MINNEAPOLIS (AP) - The Minneapolis City Council has voted to step up enforcement of a decades-old ordinance that bans restaurants and other businesses from using polystyrene containers.

The City Council voted Friday that it would lower the fine for violators, but step up enforcement, the Star Tribune reported (https://strib.mn/1kdGRpG ). City Council member Andrew Johnson said the move could mean that the white foam containers could be out of the city’s waste stream for good.

He said city health and food inspectors hadn’t been checking for the banned packaging consistently, and now they will be required to. The public can also report violations.

The Minneapolis ordinance, which also legalizes compostable food containers, will take effect next Earth Day, April 22.

The move affects local restaurants and other establishments that use polystyrene. The material is not recycled because it is too hard to clean and the market for it is small.

Johnson, who sponsored the measure, estimated there could be as many as 10 million polystyrene containers in Minneapolis‘ trash each year.
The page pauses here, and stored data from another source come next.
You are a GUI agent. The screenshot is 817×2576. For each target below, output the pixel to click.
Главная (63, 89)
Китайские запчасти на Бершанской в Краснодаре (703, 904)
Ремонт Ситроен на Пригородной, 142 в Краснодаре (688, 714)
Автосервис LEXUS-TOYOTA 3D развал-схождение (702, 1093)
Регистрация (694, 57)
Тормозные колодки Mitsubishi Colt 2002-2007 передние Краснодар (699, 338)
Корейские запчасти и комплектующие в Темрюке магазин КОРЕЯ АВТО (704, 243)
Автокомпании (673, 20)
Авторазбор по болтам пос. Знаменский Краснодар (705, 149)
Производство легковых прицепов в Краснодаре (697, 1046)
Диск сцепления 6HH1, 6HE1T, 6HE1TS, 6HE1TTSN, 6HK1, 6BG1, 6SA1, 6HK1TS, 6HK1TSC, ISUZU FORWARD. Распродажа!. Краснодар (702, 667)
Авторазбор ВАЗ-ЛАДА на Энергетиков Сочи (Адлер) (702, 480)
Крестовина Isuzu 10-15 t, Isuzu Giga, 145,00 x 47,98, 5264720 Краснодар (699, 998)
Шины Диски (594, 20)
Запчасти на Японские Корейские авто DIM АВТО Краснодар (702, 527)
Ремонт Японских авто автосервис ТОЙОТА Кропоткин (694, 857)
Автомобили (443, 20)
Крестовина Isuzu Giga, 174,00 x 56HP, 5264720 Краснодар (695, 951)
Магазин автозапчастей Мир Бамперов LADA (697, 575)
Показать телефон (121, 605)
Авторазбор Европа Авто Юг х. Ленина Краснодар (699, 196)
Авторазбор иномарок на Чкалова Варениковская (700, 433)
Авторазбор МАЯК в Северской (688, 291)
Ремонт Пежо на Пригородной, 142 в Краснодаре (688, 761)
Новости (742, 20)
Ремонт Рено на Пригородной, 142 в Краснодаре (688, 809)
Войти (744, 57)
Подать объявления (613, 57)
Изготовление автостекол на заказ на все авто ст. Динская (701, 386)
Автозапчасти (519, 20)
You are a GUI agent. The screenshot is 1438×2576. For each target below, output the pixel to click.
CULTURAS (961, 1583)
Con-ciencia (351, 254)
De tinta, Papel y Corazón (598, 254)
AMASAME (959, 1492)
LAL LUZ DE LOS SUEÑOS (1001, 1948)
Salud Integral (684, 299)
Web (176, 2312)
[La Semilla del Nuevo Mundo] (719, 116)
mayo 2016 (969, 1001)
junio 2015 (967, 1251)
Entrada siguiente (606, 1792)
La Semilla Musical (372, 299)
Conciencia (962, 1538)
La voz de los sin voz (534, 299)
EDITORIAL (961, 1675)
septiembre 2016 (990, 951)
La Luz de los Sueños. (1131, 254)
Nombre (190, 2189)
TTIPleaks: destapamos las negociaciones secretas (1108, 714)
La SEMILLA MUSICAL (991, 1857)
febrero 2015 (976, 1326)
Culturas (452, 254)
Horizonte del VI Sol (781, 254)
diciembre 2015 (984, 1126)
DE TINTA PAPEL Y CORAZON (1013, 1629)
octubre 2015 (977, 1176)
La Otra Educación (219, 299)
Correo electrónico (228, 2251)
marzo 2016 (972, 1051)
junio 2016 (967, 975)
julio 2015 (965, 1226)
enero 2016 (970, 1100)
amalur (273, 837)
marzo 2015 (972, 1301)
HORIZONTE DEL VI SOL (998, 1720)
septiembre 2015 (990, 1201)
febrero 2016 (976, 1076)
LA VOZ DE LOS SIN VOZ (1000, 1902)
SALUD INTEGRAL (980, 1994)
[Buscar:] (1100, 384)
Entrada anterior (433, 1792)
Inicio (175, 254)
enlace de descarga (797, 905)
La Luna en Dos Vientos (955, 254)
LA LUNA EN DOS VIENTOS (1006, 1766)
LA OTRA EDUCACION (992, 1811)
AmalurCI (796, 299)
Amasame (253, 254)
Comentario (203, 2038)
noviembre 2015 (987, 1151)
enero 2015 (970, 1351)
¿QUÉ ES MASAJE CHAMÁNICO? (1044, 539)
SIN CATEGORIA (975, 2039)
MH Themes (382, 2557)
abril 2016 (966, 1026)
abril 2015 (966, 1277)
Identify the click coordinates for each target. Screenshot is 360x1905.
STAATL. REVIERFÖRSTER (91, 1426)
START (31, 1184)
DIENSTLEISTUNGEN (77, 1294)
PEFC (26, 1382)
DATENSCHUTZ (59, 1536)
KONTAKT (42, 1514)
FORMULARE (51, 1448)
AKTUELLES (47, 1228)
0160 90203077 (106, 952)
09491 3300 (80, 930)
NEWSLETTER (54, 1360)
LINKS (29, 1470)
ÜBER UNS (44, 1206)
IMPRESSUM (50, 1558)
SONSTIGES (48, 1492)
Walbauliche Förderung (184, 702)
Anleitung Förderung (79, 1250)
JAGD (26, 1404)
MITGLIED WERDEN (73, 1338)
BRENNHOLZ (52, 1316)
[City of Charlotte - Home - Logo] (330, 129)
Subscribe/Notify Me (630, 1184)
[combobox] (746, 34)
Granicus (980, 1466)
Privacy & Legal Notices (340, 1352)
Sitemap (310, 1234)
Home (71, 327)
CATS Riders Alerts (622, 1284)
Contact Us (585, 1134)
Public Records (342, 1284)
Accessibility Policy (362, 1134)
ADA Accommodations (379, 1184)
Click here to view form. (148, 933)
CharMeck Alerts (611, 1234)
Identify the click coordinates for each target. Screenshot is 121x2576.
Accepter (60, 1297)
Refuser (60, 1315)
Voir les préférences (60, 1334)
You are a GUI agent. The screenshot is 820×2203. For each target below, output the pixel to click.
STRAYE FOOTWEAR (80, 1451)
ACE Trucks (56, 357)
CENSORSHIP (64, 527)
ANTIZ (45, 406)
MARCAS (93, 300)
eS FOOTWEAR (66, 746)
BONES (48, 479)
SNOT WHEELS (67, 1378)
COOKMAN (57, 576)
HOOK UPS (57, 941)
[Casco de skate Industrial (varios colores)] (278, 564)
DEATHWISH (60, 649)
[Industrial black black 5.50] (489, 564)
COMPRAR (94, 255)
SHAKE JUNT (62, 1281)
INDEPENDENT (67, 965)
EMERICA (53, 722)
Although commonly referred to as Styrofoam, that brand of polystyrene foam isn’t used in food packaging, according to its manufacturer, Dow Chemical Co.

The measure requires that restaurants offer to-go customers food in containers that are easily recyclable or compostable. Prepackaged food by manufacturers would be excluded.

Restaurants and other food sellers will also be required to provide recycling bins and composting bins. The recyclable bin requirement is another that has been long overlooked, Johnson said.

City Council member Cam Gordon said health department employees are available to help with the transition, and funding is available through Hennepin County grants and city loans.

At a public hearing earlier this month, some opponents who represent the packaging industry told council members the ordinance would take away consumer choice. They also said recycling polystyrene foam is possible.

Dozens of cities nationwide have already banned polystyrene containers.